Their names are Scott Walker, Reince Priebus and Paul Ryan. Walker is the newly elected governor of Wisconsin. Priebus is the newly elected chairman of the Republican National Committee. Ryan, perhaps the best known of the three, is the new chairman of the House Budget Committee and delivered the Republican response to President Obama's State of the Union address.
They all grew up in southern Wisconsin. They are close in age, ranging from late 30s to early 40s, and have known and worked with one another for many years. Ryan and Walker met when they were in their 20s. Ryan's chief of staff roomed with Priebus in college.
They are not only friends but political soul mates. They share a worldview, a set of conservative values and a determination to show the country that conservative governance can solve many of the nation's problems. And in Wisconsin, they found a way to unify the party establishment with the tea party movement, avoiding many of the conflicts that occurred in other states.
Republicans scored major victories in Wisconsin in the fall. They captured the governor's mansion and control both houses of the state legislature with big majorities. They picked up two U.S. House seats, including one held for decades by Democrat David Obey, who retired. They elected businessman and political novice Ron Johnson, who defeated Democratic former U.S. senator Russell Feingold in one of the major surprises of the year.
Ryan, Walker and Priebus were shaped by the examples of three politicians: Ronald Reagan, Tommy Thompson and Jack Kemp. They were all youngsters when Reagan was president, but his influence was significant. "Reagan no doubt shaped my worldview, this idea of being realistic about challenges and optimistic about solutions," Walker said.
But Walker also credited Thompson as a major influence as well. Thompson was elected governor of Wisconsin four times and later served as secretary of health and human services. He was regarded as one of the party's most innovative leaders in domestic policy. He is best known for his efforts to reform the welfare system in Wisconsin, which became a model for the national legislation.
Ryan, who did not come up through the ranks of state politics, gives Kemp, a former congressman, Cabinet secretary and vice presidential candidate for whom he worked at Empower America, much credit for his approach to politics. Kemp, an irrepressible optimist and big-tent Republican, was an advocate of cutting taxes, a philosophy adopted by Reagan that remains an article of faith for conservatives.
Walker, who is one of a group of new Republican governors determined to shake up their states, is off to a fast start. Thanks in part to those big majorities in the legislature, he has already signed five of eight bills that are the heart of his economic program for the state. They include the repeal of the state income tax on health savings accounts, tort reform, the expansion of an economic development tax credit, a relocation tax credit for business and a tax deduction for job creation. Other measures are on track for completion, including a bill that would require a two-thirds majority to pass tax increases.
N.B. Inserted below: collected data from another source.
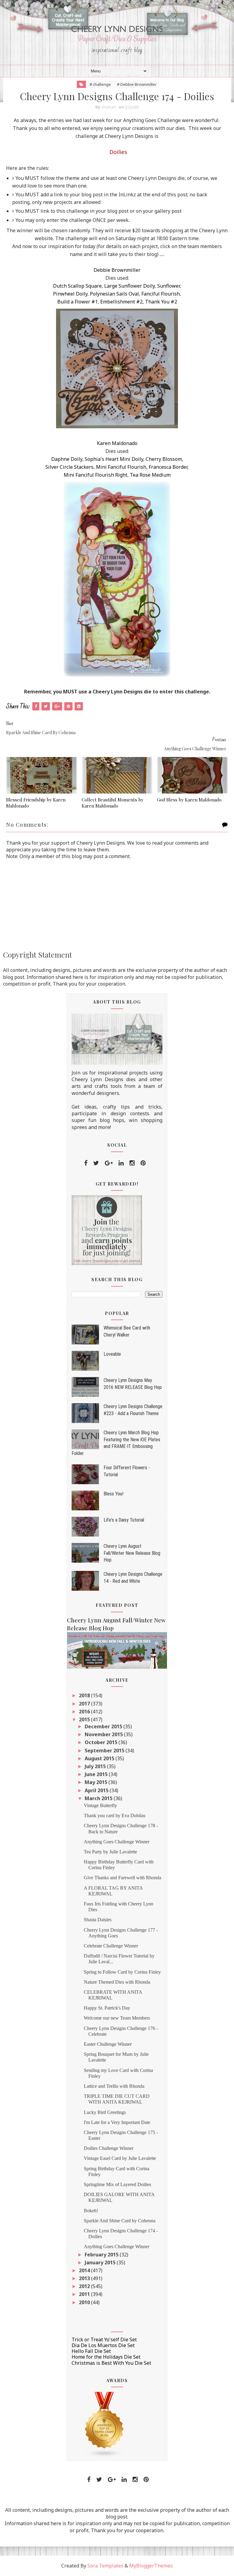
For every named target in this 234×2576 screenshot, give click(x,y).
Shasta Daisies (98, 1919)
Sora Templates (105, 2565)
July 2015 (96, 1766)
Walker said he regarded his campaign for governor as a two-year job interview "for a company that was in trouble." Once elected, he said he was determined to move as quickly as possible to implement the promises from the campaign. "We haven't taken much of a breath," he said. He added: "My view is if I were CEO of any other company, I wouldn't wait six months or a year to do it. I'd do it right away and that's exactly what we're doing."
Ryan has the responsibility to put the congressional party's pledge to sharply cut spending into practice. Last week, Republicans laid out a proposal to slice $32 billion from the federal budget over the coming months. That is but the first move in what will shape up as a series of major confrontations with the Obama administration over federal spending - the outcome of which could shape the 2012 presidential election.
Priebus, the former Wisconsin Republican Party chairman, took over the RNC last month from deposed chairman Michael Steele (for whom Priebus once served as general counsel). He has pledged to put the committee's finances in order and has moved quickly to restore relations with major donors and to clean up other parts of the national party operation.